Founder and erstwhile president of the gender advocacy group 50-50, said Friday that the manifestos of political parties in Sierra Leone are not gender friendly.
Addressing journalists at the British Council hall in Freetown, Dr. Nemata Eshun-Baiden said the Women's Manifesto would spur political parties to include women's concerns on their agenda.
"The women's manifesto covers women and peace, women and Human Rights, women and democracy, women and poverty, education and training, women and health, sexual and reproductive right, women and the economy, women and the environment including climate change and women and the media," she said, adding that the review also entails the impact of the war on rural women.

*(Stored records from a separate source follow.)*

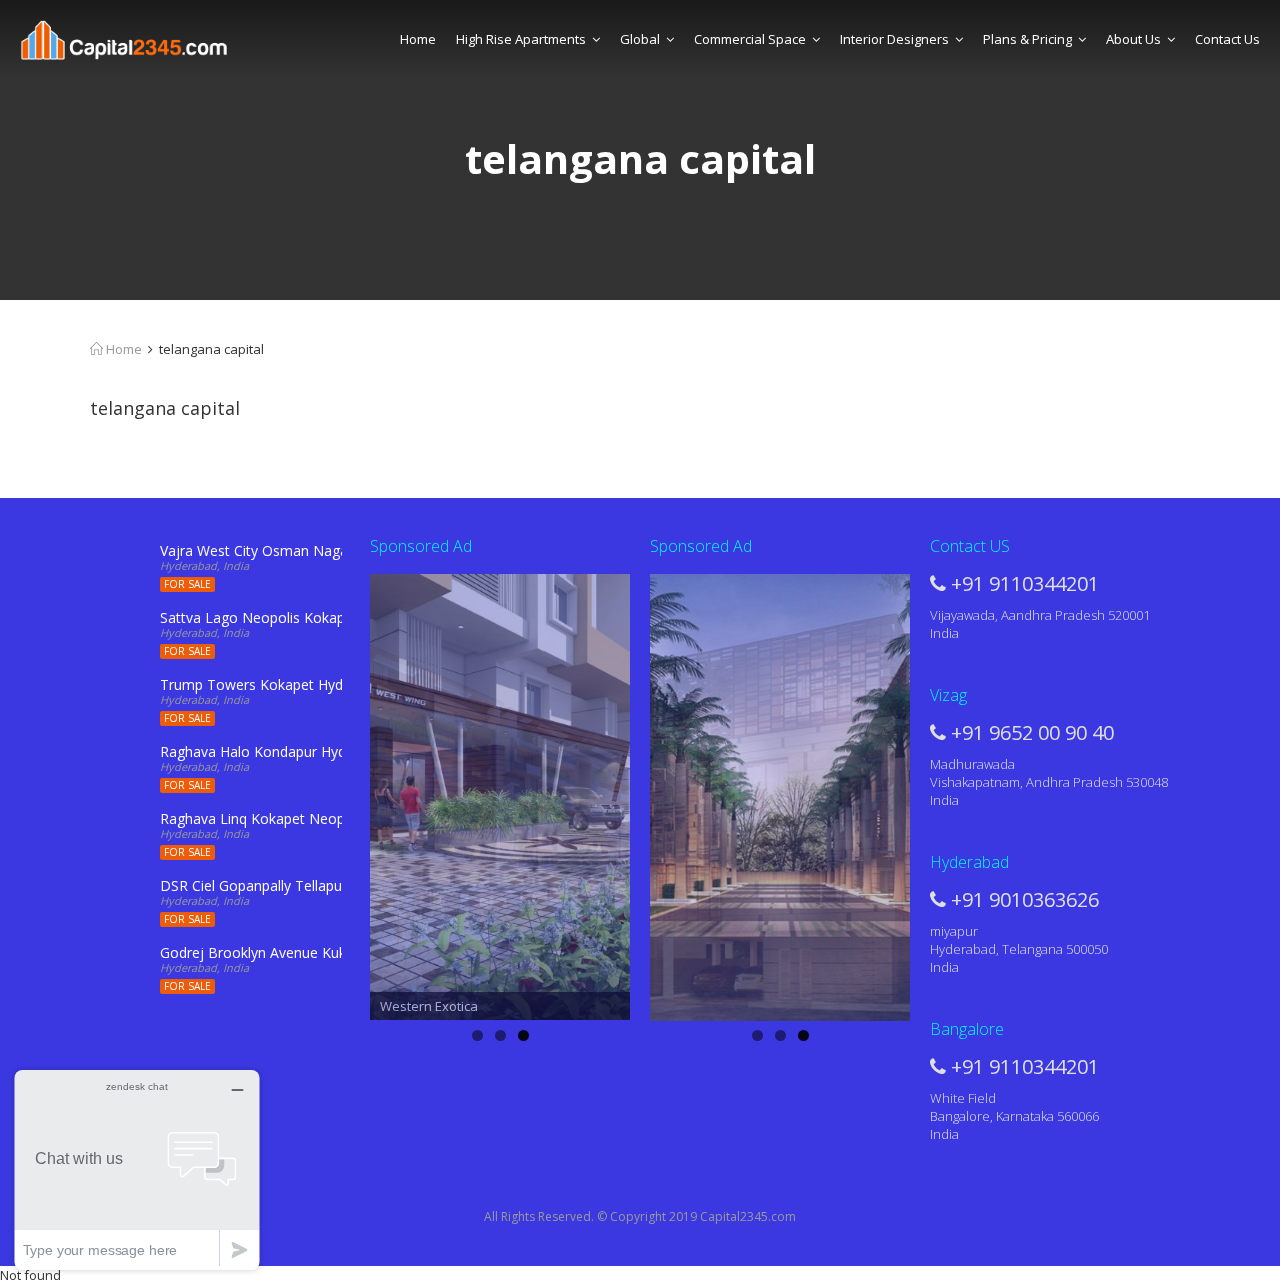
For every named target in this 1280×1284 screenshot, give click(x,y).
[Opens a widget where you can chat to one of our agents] (137, 1169)
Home (418, 39)
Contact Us (1227, 39)
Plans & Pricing (1027, 39)
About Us (1133, 39)
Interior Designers (894, 39)
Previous (335, 793)
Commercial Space (750, 39)
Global (640, 39)
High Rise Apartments (521, 39)
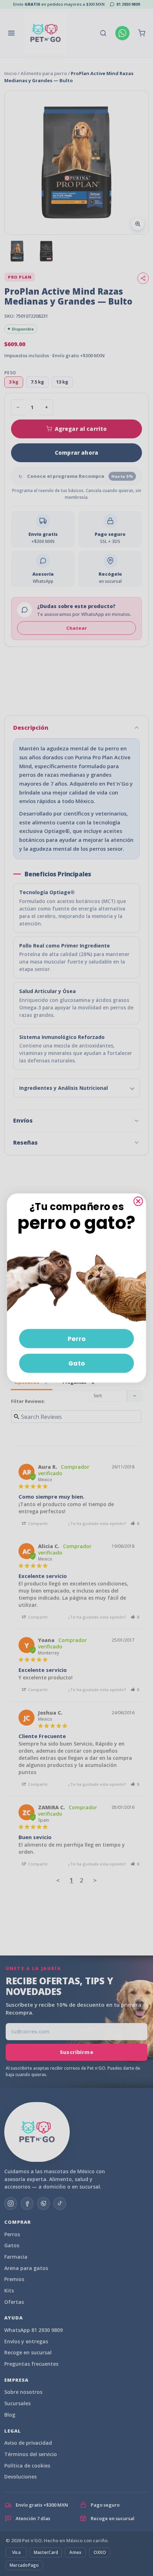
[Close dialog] (138, 1201)
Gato (76, 1363)
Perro (77, 1338)
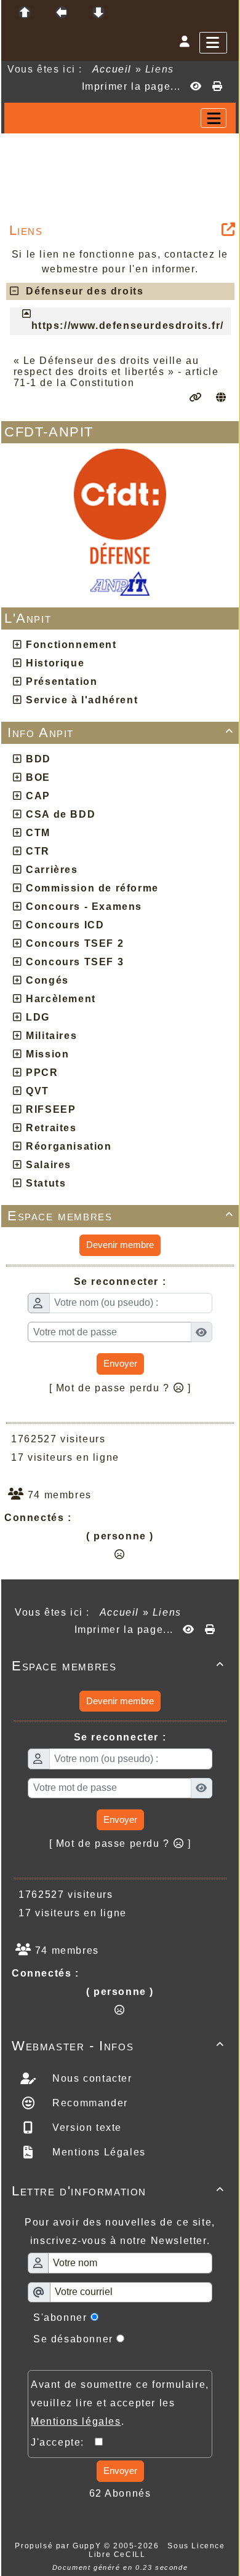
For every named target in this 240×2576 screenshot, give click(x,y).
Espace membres (120, 1215)
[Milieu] (61, 12)
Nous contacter (90, 2078)
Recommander (88, 2103)
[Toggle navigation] (213, 118)
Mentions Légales (97, 2152)
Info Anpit (120, 732)
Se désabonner (73, 2339)
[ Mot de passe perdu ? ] (120, 1388)
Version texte (85, 2127)
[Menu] (213, 42)
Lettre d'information (118, 2191)
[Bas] (98, 12)
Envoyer (120, 1363)
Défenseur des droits (81, 291)
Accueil (112, 69)
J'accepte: (63, 2442)
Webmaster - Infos (118, 2045)
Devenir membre (120, 1244)
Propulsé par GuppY (59, 2546)
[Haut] (24, 12)
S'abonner (60, 2317)
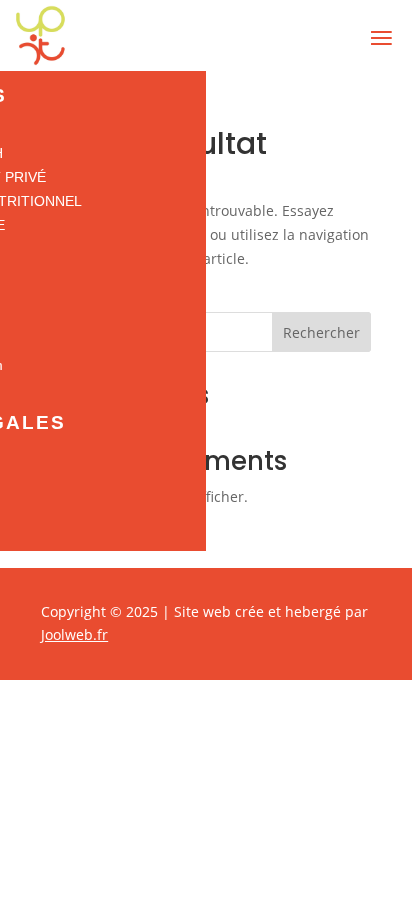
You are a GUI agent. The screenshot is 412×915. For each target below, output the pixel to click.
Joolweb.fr (74, 634)
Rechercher (321, 332)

Dr. Eshun-Baiden explained that the manifesto was first published in 2002 prior to the general elections, and that it would soon be reviewed by the 50-50 Group in collaboration with the National Organization of Women (NOW) and The British Council.

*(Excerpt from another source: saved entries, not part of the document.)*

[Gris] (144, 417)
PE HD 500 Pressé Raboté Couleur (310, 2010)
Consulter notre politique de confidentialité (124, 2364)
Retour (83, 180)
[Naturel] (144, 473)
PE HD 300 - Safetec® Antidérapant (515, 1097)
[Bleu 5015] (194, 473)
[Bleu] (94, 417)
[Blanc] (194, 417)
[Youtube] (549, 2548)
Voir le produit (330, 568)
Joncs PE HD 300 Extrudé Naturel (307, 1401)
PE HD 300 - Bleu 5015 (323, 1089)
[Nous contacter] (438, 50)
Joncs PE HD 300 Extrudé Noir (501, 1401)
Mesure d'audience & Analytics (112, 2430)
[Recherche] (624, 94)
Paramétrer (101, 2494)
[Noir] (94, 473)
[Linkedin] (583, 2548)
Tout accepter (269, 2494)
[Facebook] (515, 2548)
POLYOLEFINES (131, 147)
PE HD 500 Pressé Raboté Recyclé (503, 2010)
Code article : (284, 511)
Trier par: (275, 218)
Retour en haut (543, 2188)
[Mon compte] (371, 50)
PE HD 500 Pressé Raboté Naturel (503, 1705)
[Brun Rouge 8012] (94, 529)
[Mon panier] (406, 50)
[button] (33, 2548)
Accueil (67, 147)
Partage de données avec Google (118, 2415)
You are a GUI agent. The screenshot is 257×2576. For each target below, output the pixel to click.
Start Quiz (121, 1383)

Dr. Nana Pratt, President of NOW said the manifesto was an instrument, which stakeholders would use as key to understand how gender issues affect men and women.
She said issues bordering on gender-based violence and girls abducted during the war had not been accounted for. She said the manifesto sought to question why violence against women had not diminished even after the war.
Director of British Council, Tom Walsh said the manifesto review was significant, and that council would organize a seminar in February and March to address it.
Walsh noted that the seminar would bring together people from Britain and Sierra Leone to look at issues of gender, democracy and human rights as they relate to the 2007 general elections. He stated that the seminar would encourage Sierra Leonean women to participate in the forthcoming parliamentary and presidential elections.